[Start of section]

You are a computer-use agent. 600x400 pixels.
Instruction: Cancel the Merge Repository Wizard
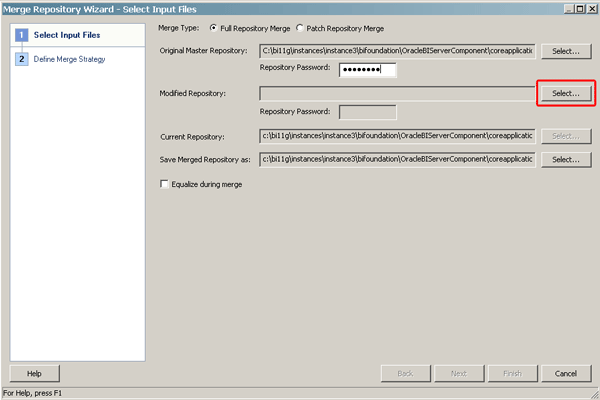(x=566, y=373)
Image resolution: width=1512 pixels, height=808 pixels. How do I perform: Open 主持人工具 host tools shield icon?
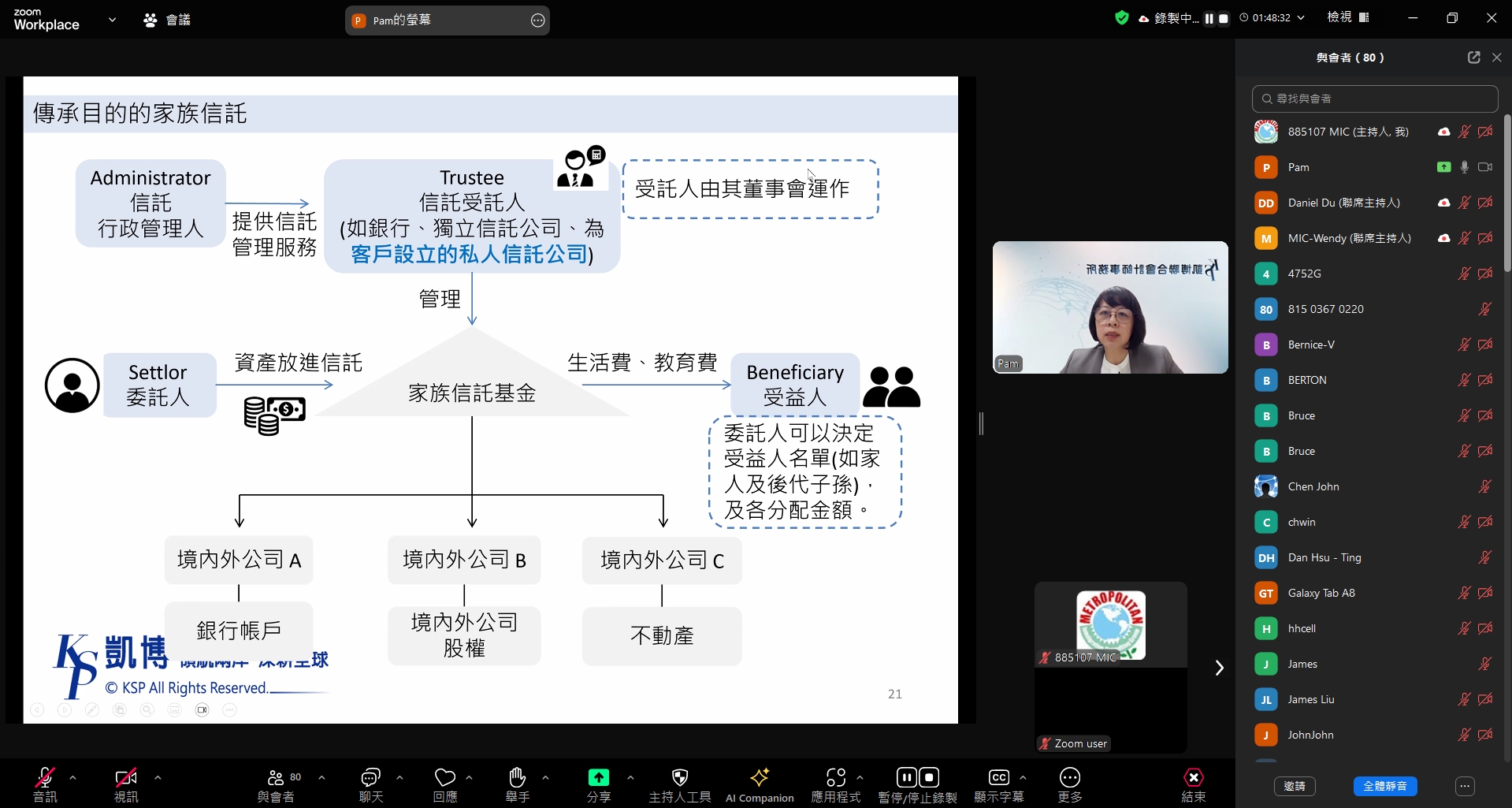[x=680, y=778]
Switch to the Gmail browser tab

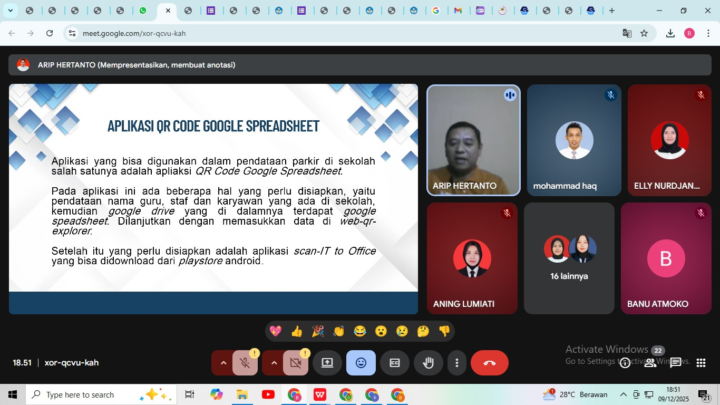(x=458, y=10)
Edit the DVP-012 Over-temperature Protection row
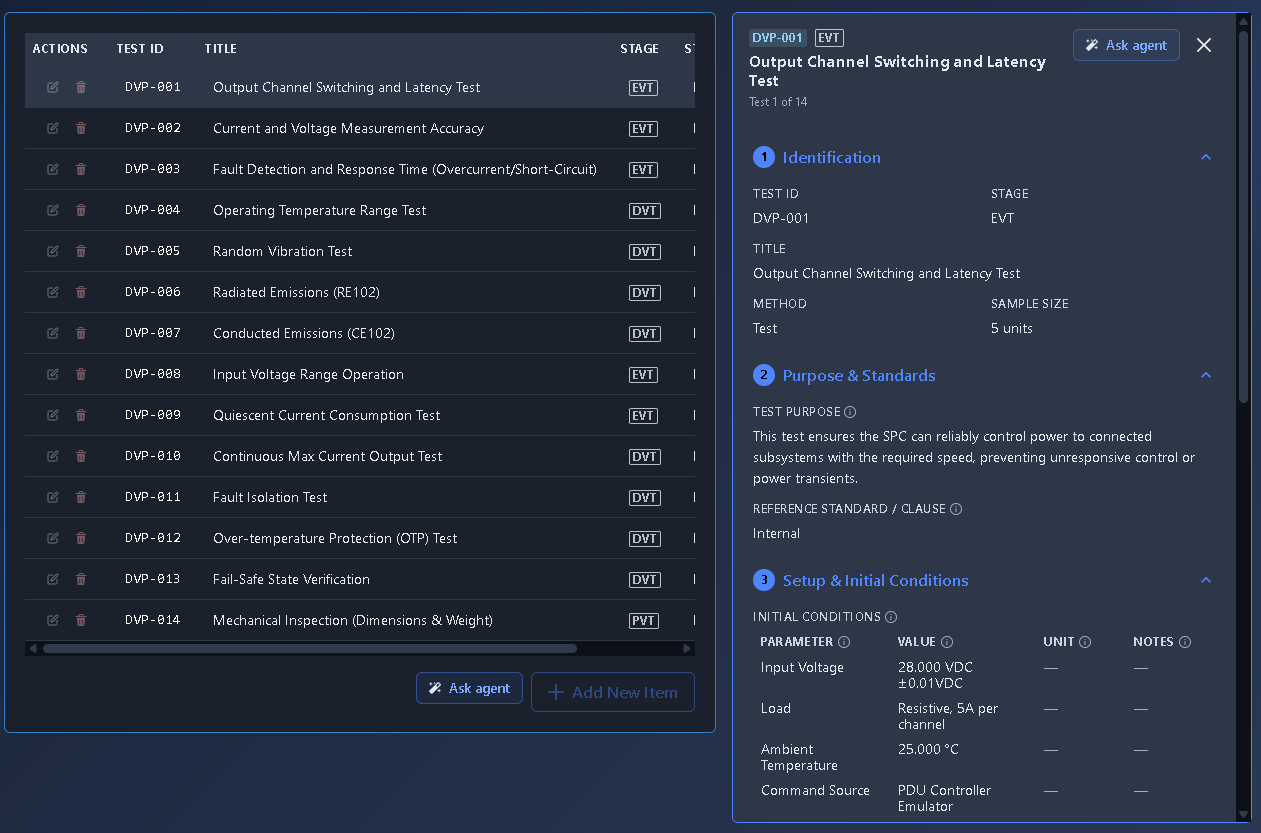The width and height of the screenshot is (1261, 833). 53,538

[End of section]

| EXERCISE DESCRIPTION |
Begin with the line containing "Switch to the Gmail browser tab" and end with the last line of the entries above. Copy those lines exactly, both ends included, and drop every picture.

| ANSWER FOR THIS EXERCISE |
Switch to the Gmail browser tab

(x=458, y=10)
Edit the DVP-012 Over-temperature Protection row
The width and height of the screenshot is (1261, 833). 53,538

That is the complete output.